Exercise objective: Write out exactly the lines between the line containing "Where should I" and the end of the records, counting both ends, and leave out all pictures.

Given data:
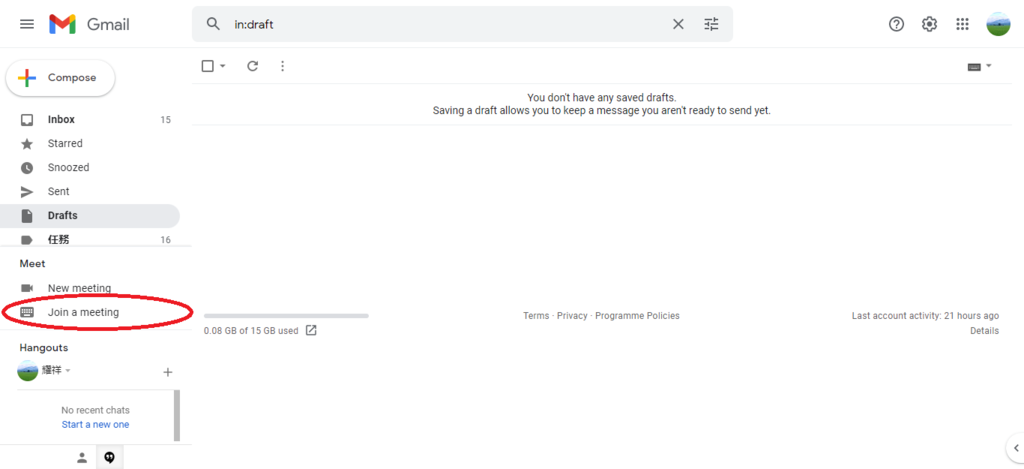
Task: Clear the search with the X icon
Action: [x=678, y=24]
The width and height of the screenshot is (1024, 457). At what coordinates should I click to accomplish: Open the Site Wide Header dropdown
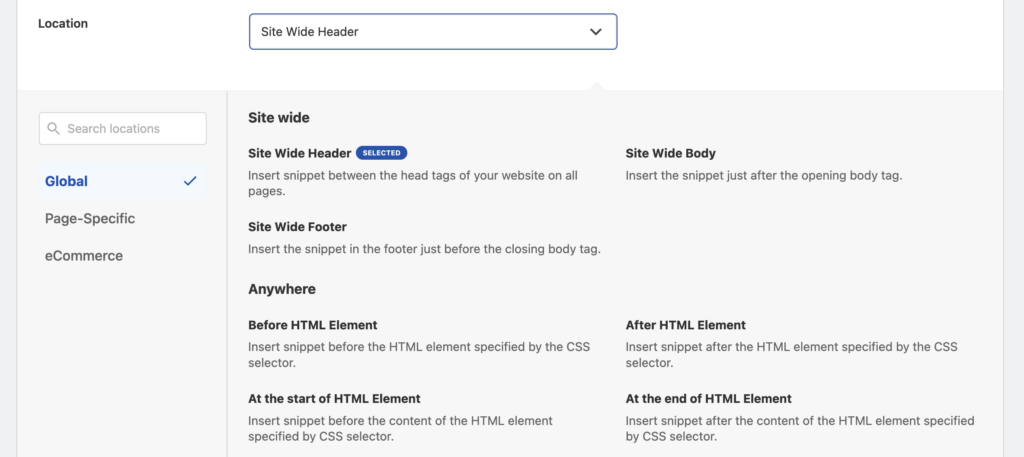pos(433,31)
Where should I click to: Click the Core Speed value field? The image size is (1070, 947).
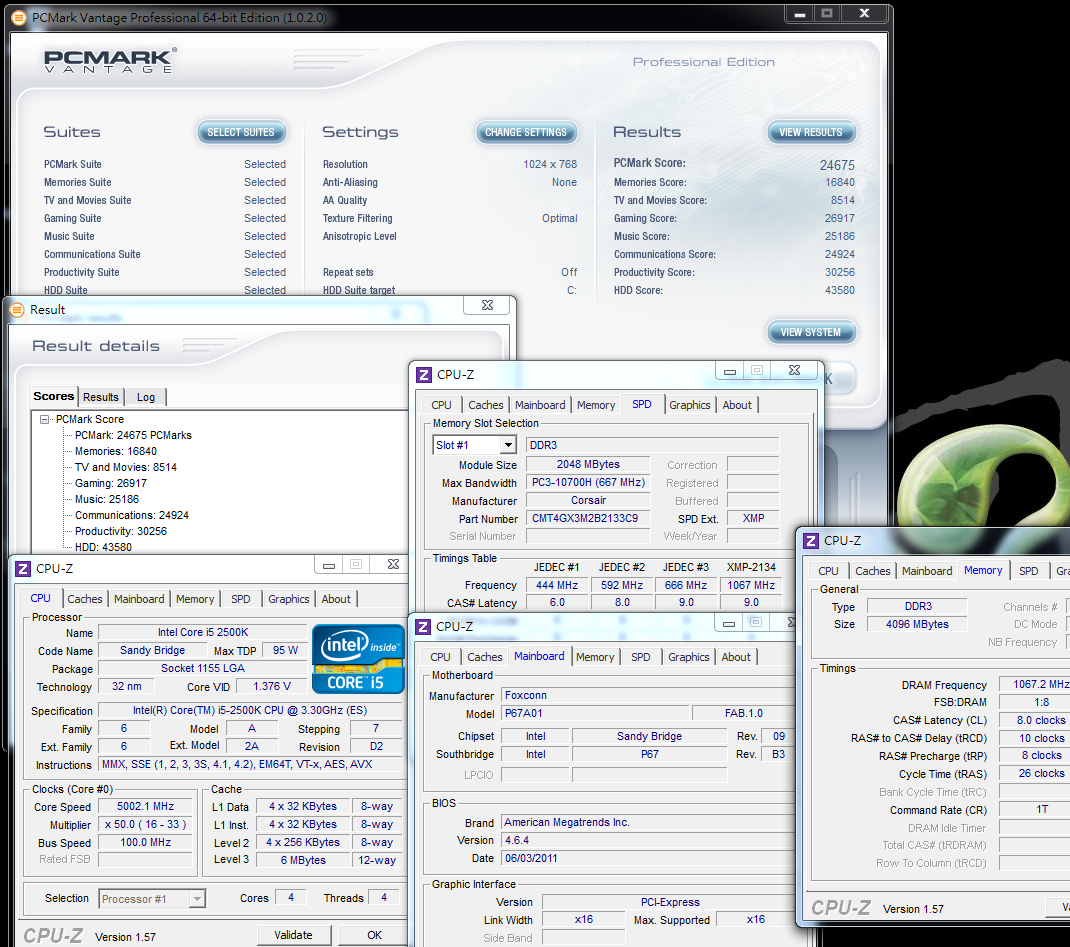(x=146, y=807)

Answer area:
Where should I click to: Click the Core Speed value field? The image size is (1070, 947).
(x=146, y=807)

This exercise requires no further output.